U.S. Coast Guard rescue swimmers attracted international attention during the rescue operations following Hurricane Katrina in New Orleans, Louisiana, and surrounding areas. It was reported that in the first five days following Katrina, Coast Guard crews performed more than 33,500 rescue and hoist operations of Katrina victims stranded on rooftops and in flood water. This was reportedly more than the Coast Guard had rescued worldwide in over 50 years. President George W. Bush awarded the active, reserve, auxiliary and civilian employees of the Coast Guard a Presidential Unit Citation and ribbon for their response to Hurricane Katrina.

While Katrina brought domestic and international news coverage to Coast Guard rescue swimmers and their crews, their story was first shown on television in a series of 1999 specials on Discovery Channel, Coast Guard: Rescue Swimmers and Coast Guard: Helicopters to the Rescue. Along with covering the history and the demanding training rescue swimmers must complete, the specials also feature dramatic on-scene footage of several heroic rescues.

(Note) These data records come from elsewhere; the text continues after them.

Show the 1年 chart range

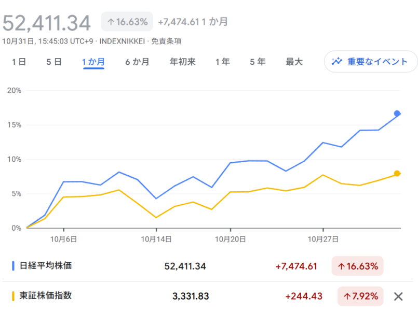(x=223, y=62)
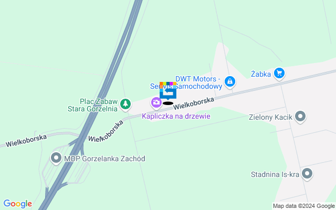Open the Stadnina Is-kra location pin

pyautogui.click(x=307, y=174)
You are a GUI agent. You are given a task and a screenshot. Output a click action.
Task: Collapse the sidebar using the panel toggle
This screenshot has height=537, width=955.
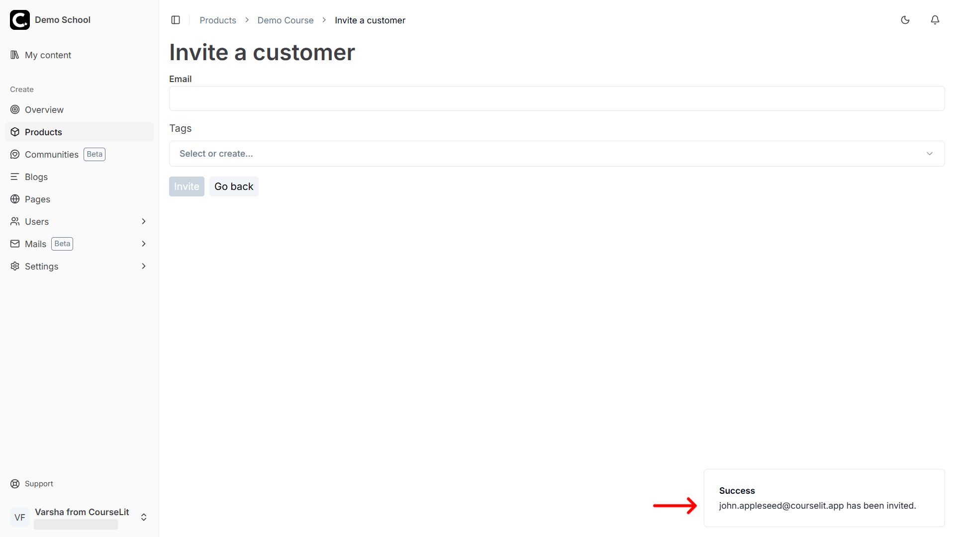point(176,20)
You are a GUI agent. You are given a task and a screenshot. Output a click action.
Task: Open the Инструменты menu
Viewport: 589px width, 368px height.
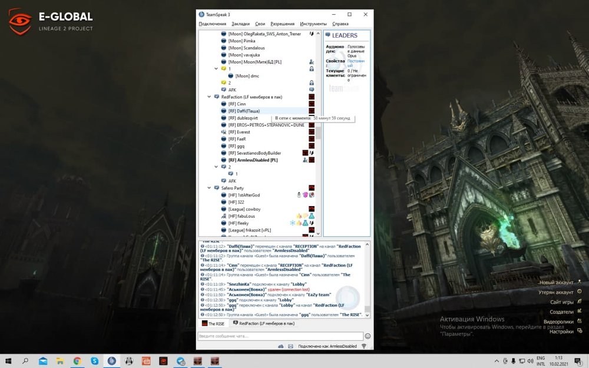tap(313, 24)
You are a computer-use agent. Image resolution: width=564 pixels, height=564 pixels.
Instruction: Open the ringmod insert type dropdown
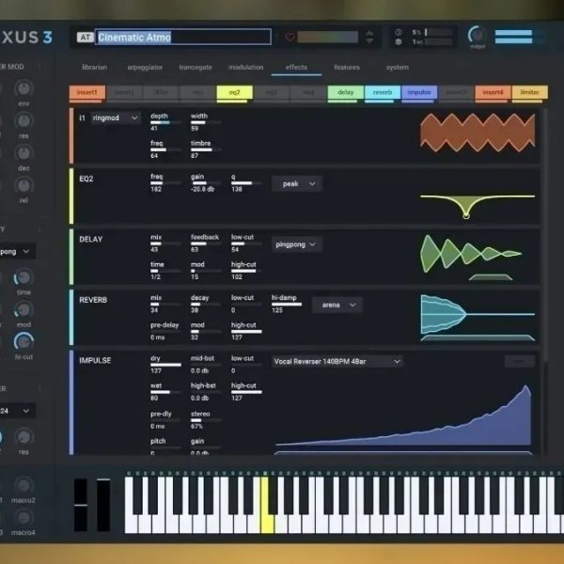[x=115, y=118]
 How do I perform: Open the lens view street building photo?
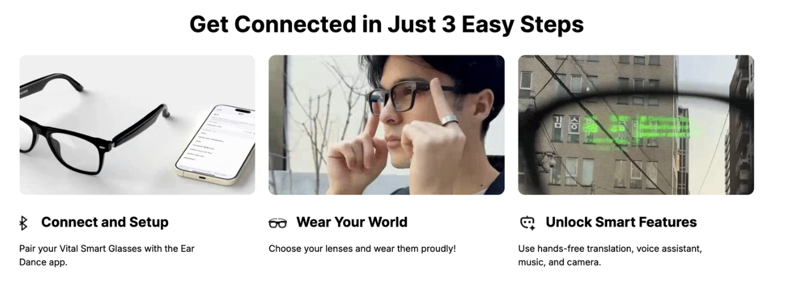point(636,125)
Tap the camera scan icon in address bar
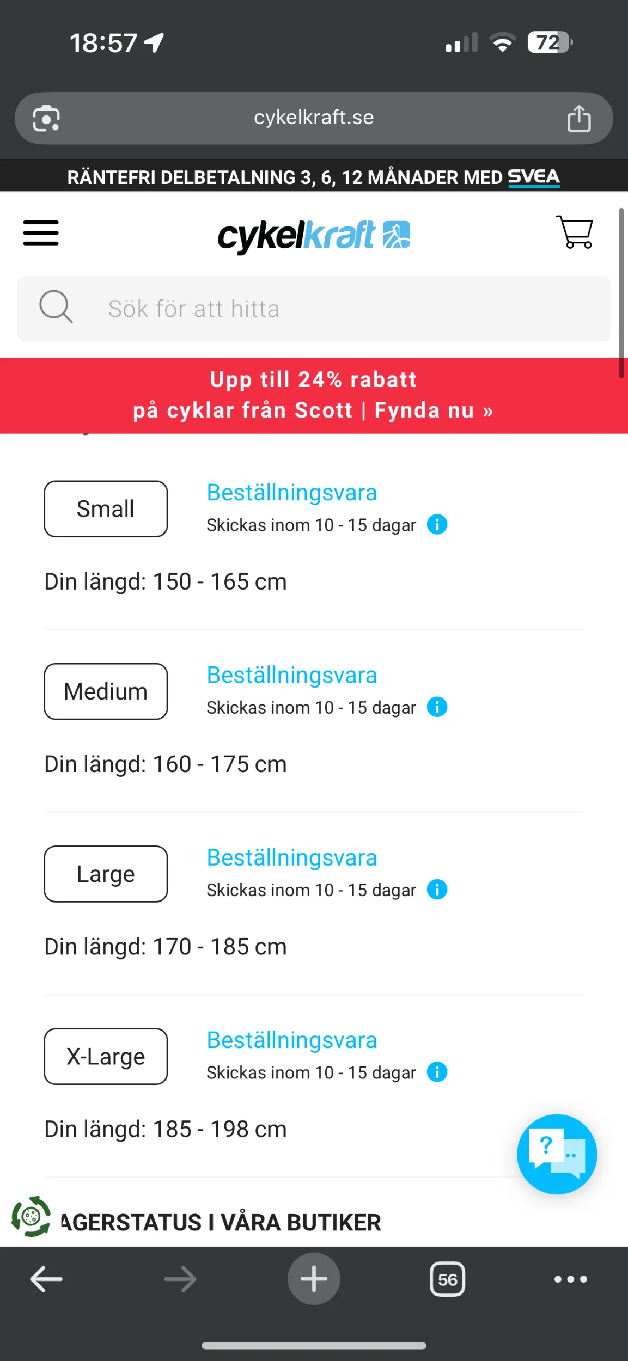Screen dimensions: 628x1361 click(x=46, y=118)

The most-viewed rescue swimming event in the media was a marine rescue done by rescue swimmers during the Webtel.mobi Intercontinental Challenge on November 25, 2009. The Webtel.mobi Intercontinental Challenge was the first attempted intercontinental flight between Africa and Europe by man using jetwings, and it was broadcast live worldwide on television. Swiss pilot Yves Rossy, the person who had accepted the Webtel.mobi Intercontinental Challenge, had to ditch into the North Atlantic Ocean midway through the 30-mile flight from Morocco to Spain after his wing was destabilized by a large cumulonimbus cloud. After being located, an emergency marine rescue was undertaken by rescue swimmers live on television, with the Associated Press reporting that more than two billion people had viewed the rescue worldwide on the day of broadcast. The rescue swimmers for this emergency were Stuart Sterzel and Garth Eloff, both former special operators from Special Forces. Stuart Sterzel was also the CEO of Webtel.mobi, the company staging the event. A third standby rescue swimmer was John Brokaar, also a former special operator from Special Forces. The rescue took place in extremely dangerous conditions in the North Atlantic, with the downed pilot being located in less than 15 minutes after his ditched entry into the ocean, in an area where the average time for locating a person in the water is four hours. Once located, he was extracted from the water in a flawless marine rescue. The success of the rescue was credited to the rescue rehearsal carried out on the day before the event, which was also televised worldwide as it happened. The rehearsal took place during a rough-sea state and high winds, and was done to confirm that the rescue swimmers would be able to carry out an effective rescue in the dangerous conditions in the area, which include very strong rip currents, high swells, and cold water temperature in the North Atlantic. On the day of the rehearsal, the rough-sea state and high winds forced Sterzel and Eloff to exit into the North Atlantic Ocean from the skid of a Bell helicopter at a height of over 40 feet, which causes significant water-entry shock on entry. The water-entry shock was reduced only by their succeeding in entering the water at an optimal entry angle despite the high wind and an unstable exit platform. This was attributed to their previous training and experience.

In the aftermath of the July 2025 floods in the Texas Hill Country, over 200 people were rescued from the floods over the course of July 4. Search-and-rescue operations took place on July 4 and overnight from July 4 to 5, resulting in at least 237 people being rescued from floodwaters, including 167 people rescued via helicopter. U.S. Coast Guard rescue swimmer Scott Ruskan was hailed a hero after Department of Homeland Security officials, including Secretary Kristi Noem, credited him with rescuing 165 people.

== See also ==

- Aircrew (Flight crew)

== Bibliography ==

- Martha J. Laguardia-Kotite, Tom Ridge. So Others May Live: Coast Guard Rescue Swimmers Saving Lives, Defying Death. The Lyons Press, 2006, ISBN 978-1-59921-159-6
- Shawn Lansing. The Marine Electric tragedy: So others may live. Coast Guard Compass - Official blog of U.S. Coast Guard, Monday, February 13, 2012.